3. Aim for real time access.
Your SOC will undoubtedly use a range of point solutions to gather data from network devices and help piece together what’s needed to understand the risk or severity of suspicious or malicious activity. However, you can’t query any of those sources in real time to learn more when you detect an issue.
Uptycs allows you to analyze threat intelligence data in real time. For example, say you’re using Splunk to gather data from your antivirus. If your team discovers an issue, you may need to investigate the endpoints—the servers or workstations—to get more data and find out if the problem is on any other machines in the environment. Uptycs gathers data from endpoints specifically. So when the security team finds an instance of a suspicious application on one machine, they can use Uptycs to dig into it further and confirm whether a threat exists, using historical as well as real time data.

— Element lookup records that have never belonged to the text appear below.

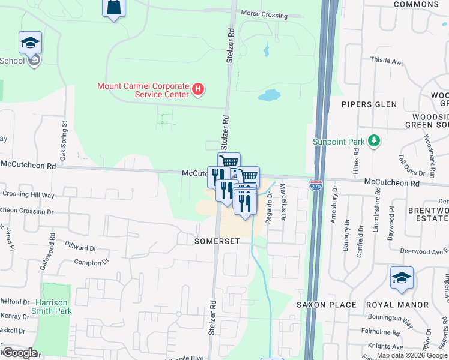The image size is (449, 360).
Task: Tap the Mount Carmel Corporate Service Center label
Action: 143,90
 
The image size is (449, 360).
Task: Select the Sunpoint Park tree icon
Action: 375,140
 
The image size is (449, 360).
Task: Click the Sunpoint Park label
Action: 339,142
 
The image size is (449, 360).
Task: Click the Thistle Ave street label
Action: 386,61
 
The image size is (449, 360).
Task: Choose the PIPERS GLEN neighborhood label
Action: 369,104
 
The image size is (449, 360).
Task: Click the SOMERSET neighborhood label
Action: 217,241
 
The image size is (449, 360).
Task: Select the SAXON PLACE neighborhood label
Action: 327,305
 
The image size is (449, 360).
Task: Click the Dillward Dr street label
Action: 80,247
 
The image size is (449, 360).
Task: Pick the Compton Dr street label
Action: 91,262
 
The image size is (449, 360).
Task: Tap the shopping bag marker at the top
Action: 113,8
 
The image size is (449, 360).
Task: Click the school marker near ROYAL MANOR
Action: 402,278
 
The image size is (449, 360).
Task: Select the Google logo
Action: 20,352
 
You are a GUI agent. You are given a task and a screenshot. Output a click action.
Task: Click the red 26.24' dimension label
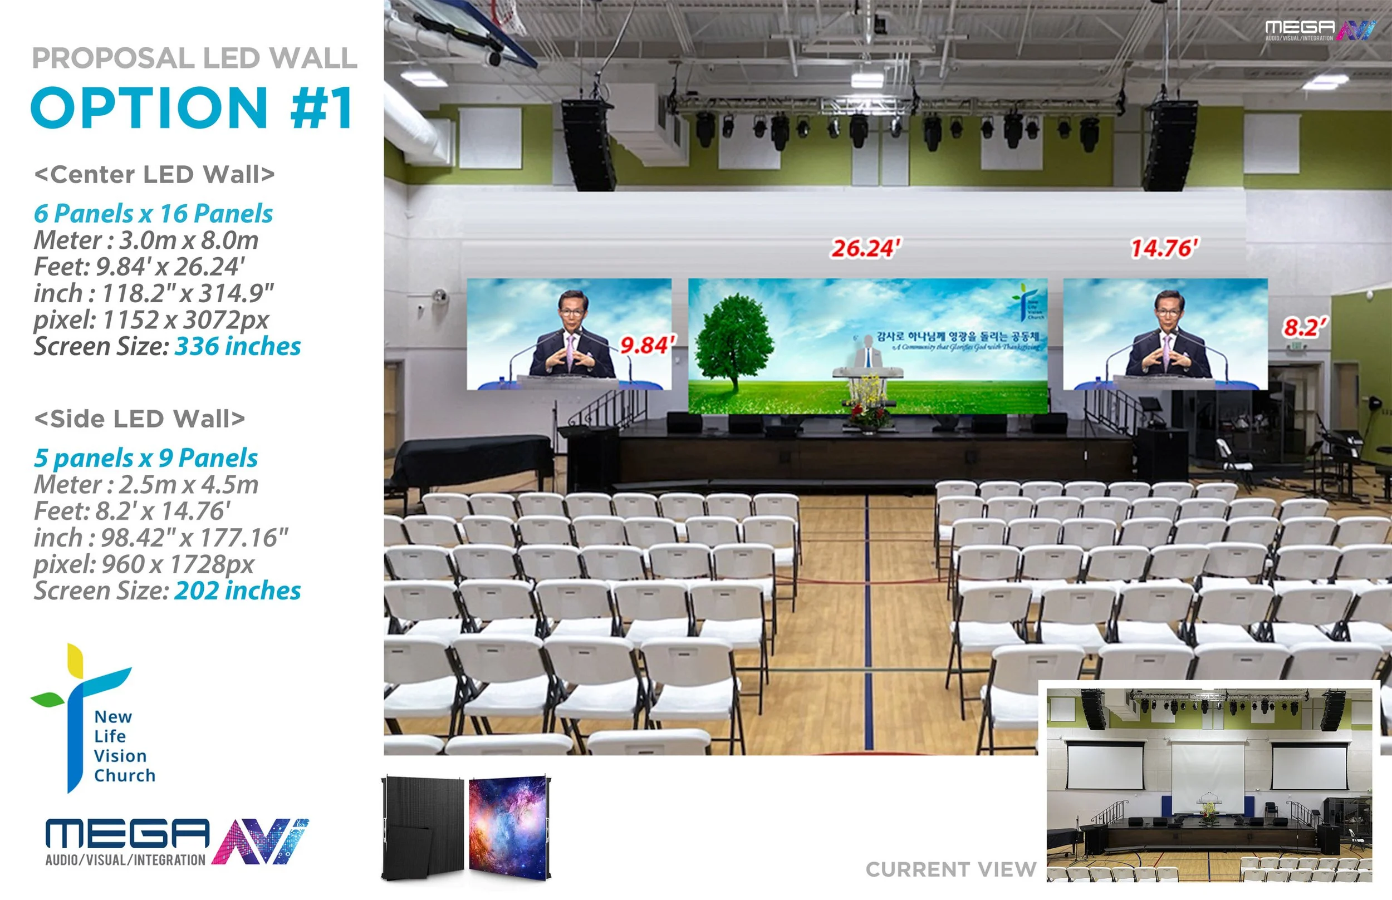[866, 248]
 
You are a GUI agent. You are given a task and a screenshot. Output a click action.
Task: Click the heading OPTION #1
[193, 108]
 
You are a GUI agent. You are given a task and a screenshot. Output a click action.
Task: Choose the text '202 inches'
[237, 591]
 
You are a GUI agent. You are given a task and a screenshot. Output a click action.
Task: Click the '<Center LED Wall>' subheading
[154, 174]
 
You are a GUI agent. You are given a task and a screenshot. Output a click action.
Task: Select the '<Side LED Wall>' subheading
[140, 419]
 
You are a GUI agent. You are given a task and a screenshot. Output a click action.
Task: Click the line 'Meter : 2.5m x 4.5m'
[146, 484]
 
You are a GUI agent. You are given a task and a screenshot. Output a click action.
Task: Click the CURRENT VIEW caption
[950, 869]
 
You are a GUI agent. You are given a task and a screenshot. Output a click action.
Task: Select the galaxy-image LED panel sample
[508, 827]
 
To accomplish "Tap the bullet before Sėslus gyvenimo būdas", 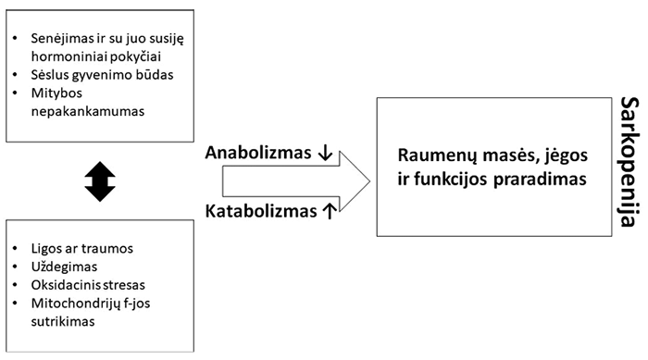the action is tap(16, 75).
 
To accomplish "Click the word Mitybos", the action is tap(56, 93).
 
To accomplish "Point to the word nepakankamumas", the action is tap(88, 112).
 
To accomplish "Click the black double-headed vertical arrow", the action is tap(100, 181).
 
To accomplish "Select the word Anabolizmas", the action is tap(258, 153).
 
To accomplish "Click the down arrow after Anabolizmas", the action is tap(325, 153).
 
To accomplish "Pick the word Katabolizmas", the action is tap(261, 211).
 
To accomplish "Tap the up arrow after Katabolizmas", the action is tap(330, 211).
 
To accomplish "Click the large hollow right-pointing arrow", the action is tap(296, 181).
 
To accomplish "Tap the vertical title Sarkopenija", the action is tap(630, 162).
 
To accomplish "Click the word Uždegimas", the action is tap(64, 267).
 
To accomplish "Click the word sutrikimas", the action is tap(63, 321).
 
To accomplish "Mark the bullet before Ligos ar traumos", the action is tap(16, 249).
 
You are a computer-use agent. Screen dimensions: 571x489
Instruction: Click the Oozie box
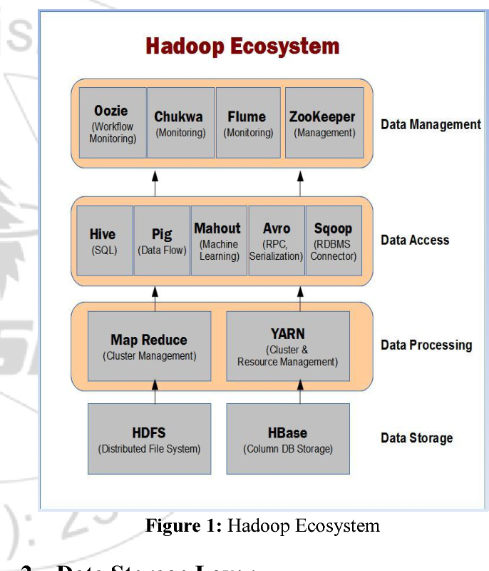pyautogui.click(x=113, y=123)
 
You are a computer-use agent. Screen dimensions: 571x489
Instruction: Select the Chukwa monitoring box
pyautogui.click(x=180, y=123)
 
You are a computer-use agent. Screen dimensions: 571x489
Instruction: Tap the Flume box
pyautogui.click(x=247, y=123)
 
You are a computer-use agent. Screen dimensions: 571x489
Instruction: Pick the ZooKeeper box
pyautogui.click(x=324, y=123)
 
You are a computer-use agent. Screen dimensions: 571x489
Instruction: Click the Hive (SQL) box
pyautogui.click(x=104, y=241)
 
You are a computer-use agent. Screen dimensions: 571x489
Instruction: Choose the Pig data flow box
pyautogui.click(x=162, y=241)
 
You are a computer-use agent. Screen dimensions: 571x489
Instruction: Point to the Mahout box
pyautogui.click(x=219, y=241)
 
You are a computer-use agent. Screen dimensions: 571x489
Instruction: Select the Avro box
pyautogui.click(x=276, y=241)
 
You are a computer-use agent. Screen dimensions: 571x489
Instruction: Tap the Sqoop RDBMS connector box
pyautogui.click(x=334, y=241)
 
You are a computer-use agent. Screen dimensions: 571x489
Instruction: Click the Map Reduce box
pyautogui.click(x=149, y=346)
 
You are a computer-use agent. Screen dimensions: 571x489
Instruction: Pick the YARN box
pyautogui.click(x=288, y=346)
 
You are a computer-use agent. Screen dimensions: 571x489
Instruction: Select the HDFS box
pyautogui.click(x=149, y=439)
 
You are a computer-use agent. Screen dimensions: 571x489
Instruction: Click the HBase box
pyautogui.click(x=288, y=439)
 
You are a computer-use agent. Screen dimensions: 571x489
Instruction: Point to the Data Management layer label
pyautogui.click(x=431, y=124)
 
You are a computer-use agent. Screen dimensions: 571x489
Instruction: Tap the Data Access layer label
pyautogui.click(x=415, y=240)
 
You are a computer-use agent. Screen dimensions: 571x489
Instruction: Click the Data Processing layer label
pyautogui.click(x=426, y=345)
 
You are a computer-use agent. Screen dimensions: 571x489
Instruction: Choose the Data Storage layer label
pyautogui.click(x=416, y=438)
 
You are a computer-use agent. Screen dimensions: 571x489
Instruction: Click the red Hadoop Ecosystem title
pyautogui.click(x=242, y=47)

4. Absolutely integrate with other tools.
Also important is the ability to integrate with other tools, so that data and insight can be used to inform cross functionally, activate other important workflows, or initiate remediation activities. For example, if you’re using Demisto or other SOAR tools, when properly integrated with your security analytics, data can be used to terminate a process, activate additional data collection for investigation purposes, trigger an alert, and more.
Uptycs offers two-way integration with tools in your existing security infrastructure. Using the example above, if an application is confirmed as malicious, security teams can use Uptycs in real time to find out if the application is on any other machine in the environment. Then, if a particular executable on a machine occurs, it can connect to your security orchestration system and trigger a specific playbook, perhaps sending the end user an email, disconnecting the laptop from the network, and creating a ticket for the service desk to reimage the machine.
Strengthen your company’s security profile with Uptycs.
Many security products produce data that can be useful, but collecting and analyzing big data sets for today’s complicated computing environments requires a thoughtful approach—one that makes it easier to optimize storage costs and minimize storage tradeoffs, simplify integrations across your security ecosystem, and extend to support your ever evolving cyber security program.